What to produce.
What is wanted is an exact copy of the lines from the top of the listing through the line containing "Choose Tooth Contact Varia option".

Exercise inputs.
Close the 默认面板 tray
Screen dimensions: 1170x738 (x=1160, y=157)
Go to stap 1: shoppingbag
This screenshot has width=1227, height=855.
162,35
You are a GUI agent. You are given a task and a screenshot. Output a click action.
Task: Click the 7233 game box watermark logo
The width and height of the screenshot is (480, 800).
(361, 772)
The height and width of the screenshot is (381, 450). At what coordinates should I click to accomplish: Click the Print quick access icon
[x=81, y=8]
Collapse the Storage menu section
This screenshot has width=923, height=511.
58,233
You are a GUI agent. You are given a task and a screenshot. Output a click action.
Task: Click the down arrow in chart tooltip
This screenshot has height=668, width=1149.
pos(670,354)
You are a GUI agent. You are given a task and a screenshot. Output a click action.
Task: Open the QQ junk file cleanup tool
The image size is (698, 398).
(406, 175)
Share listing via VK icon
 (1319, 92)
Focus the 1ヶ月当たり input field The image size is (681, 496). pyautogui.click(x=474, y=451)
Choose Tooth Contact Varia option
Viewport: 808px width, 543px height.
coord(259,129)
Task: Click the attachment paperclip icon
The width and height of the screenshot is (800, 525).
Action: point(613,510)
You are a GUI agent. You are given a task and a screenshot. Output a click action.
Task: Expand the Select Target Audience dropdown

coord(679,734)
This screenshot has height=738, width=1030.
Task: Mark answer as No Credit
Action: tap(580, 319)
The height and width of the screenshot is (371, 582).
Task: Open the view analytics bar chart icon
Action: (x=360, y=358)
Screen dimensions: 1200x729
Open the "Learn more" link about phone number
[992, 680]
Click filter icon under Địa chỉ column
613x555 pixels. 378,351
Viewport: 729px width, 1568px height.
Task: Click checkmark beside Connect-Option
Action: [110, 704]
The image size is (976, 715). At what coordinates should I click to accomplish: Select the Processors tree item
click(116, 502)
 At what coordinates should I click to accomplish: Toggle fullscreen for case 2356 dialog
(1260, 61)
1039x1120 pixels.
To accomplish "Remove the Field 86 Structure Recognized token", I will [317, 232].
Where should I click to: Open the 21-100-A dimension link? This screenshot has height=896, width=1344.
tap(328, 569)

Exercise solution.
Close the 默认面板 tray
Screen dimensions: 1170x738 (x=1160, y=157)
Go to stap 1: shoppingbag
This screenshot has width=1227, height=855.
162,35
You are a GUI agent. You are given a task and a screenshot. Output a click action.
Task: Click the 7233 game box watermark logo
The width and height of the screenshot is (480, 800).
(361, 772)
The height and width of the screenshot is (381, 450). At what coordinates should I click to accomplish: Click the Print quick access icon
[x=81, y=8]
Collapse the Storage menu section
This screenshot has width=923, height=511.
58,233
You are a GUI agent. You are given a task and a screenshot. Output a click action.
Task: Click the down arrow in chart tooltip
This screenshot has height=668, width=1149.
pos(670,354)
You are a GUI agent. You are given a task and a screenshot. Output a click action.
Task: Open the QQ junk file cleanup tool
The image size is (698, 398).
(406, 175)
Share listing via VK icon
 (1319, 92)
Focus the 1ヶ月当たり input field The image size is (681, 496). pyautogui.click(x=474, y=451)
Choose Tooth Contact Varia option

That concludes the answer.